[Start of section]

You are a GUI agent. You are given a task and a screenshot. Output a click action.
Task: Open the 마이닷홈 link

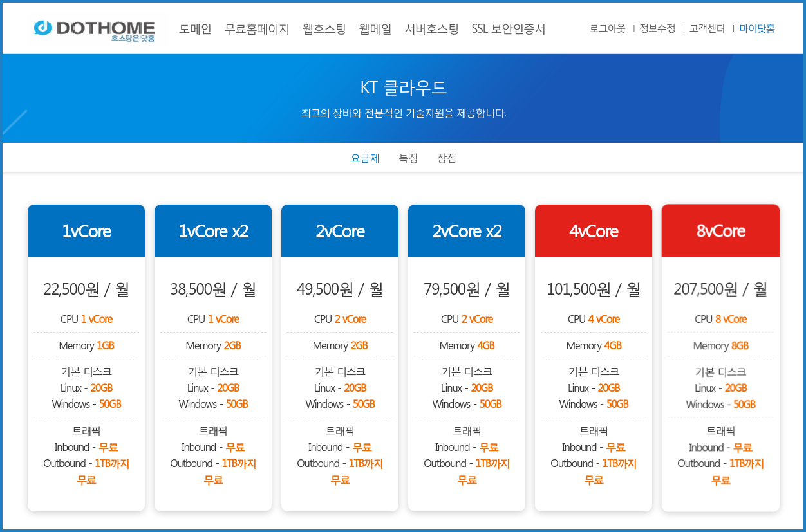pos(757,29)
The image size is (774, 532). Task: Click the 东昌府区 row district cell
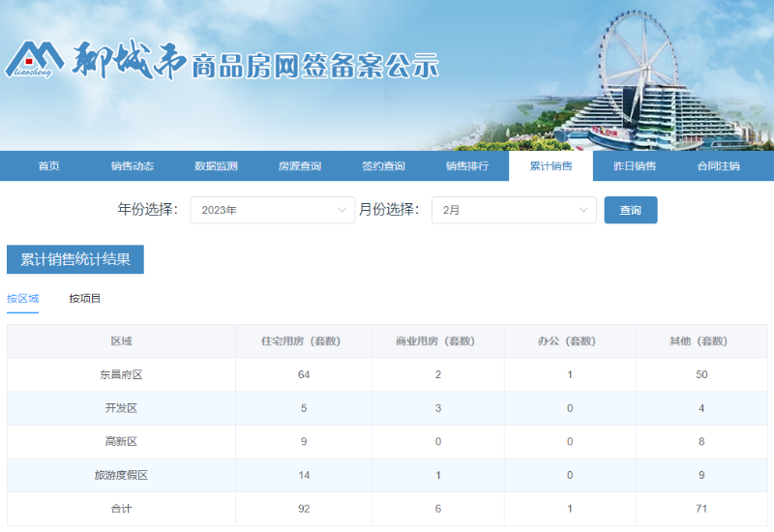tap(121, 374)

[End of section]

=== Task to carry out ===
Output the span from the line with "Task: Open the 마이닷홈 link" through the last line of the data, inclusive and exact, and omit every picture.

=== Result ===
Task: Open the 마이닷홈 link

pos(757,29)
The image size is (774, 532). Task: Click the 东昌府区 row district cell
tap(121, 374)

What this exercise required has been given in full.